# What you have to do
With all pictures excluded, restate the records that follow exactly as written.

[Stored data entries]
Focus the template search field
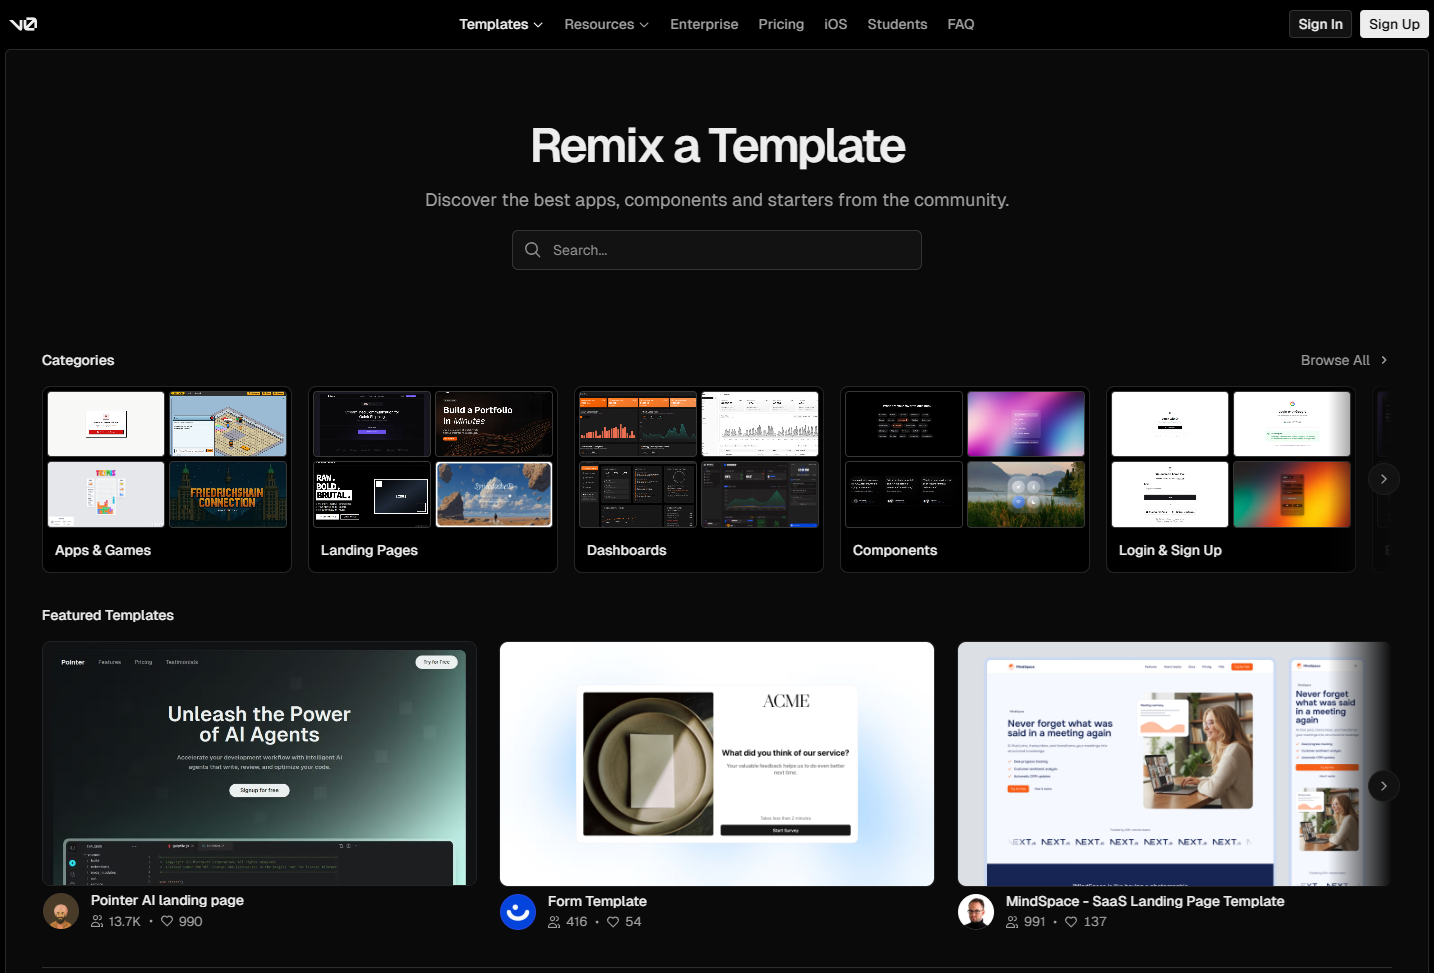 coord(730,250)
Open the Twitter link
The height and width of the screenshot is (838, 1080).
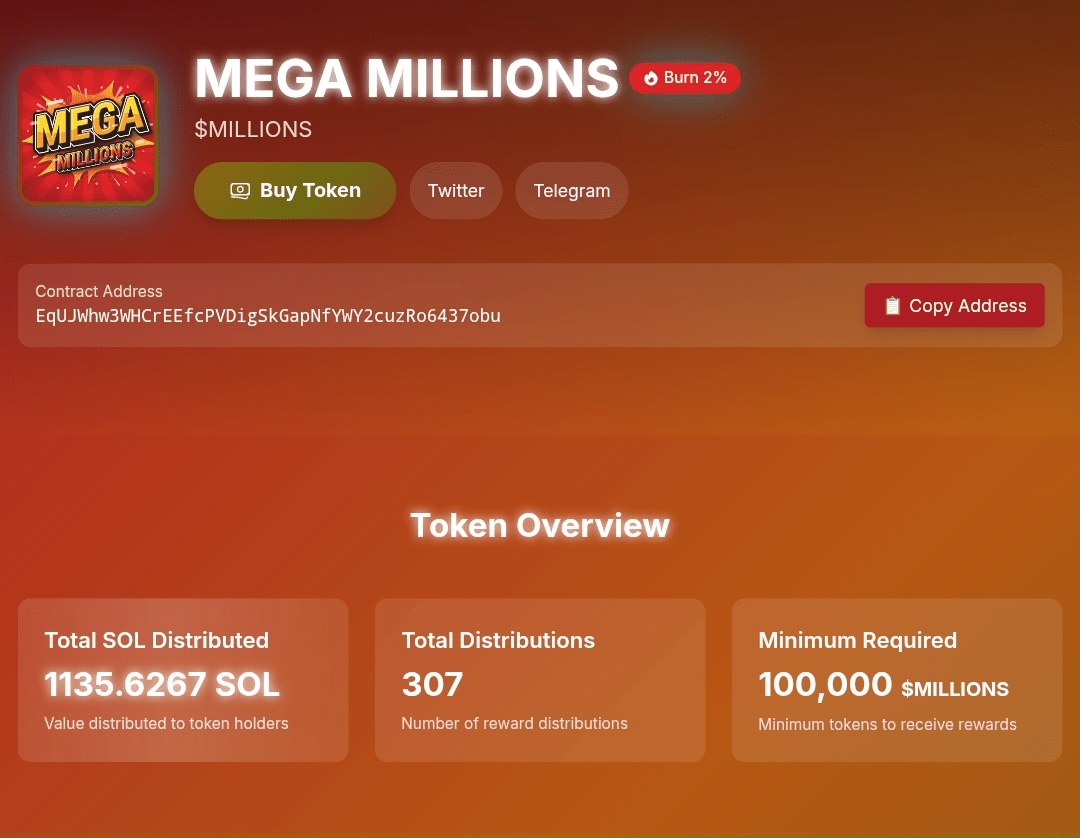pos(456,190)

# Response below
Focus the template search field
 coord(730,250)
Open the Twitter link
The height and width of the screenshot is (838, 1080).
pos(456,190)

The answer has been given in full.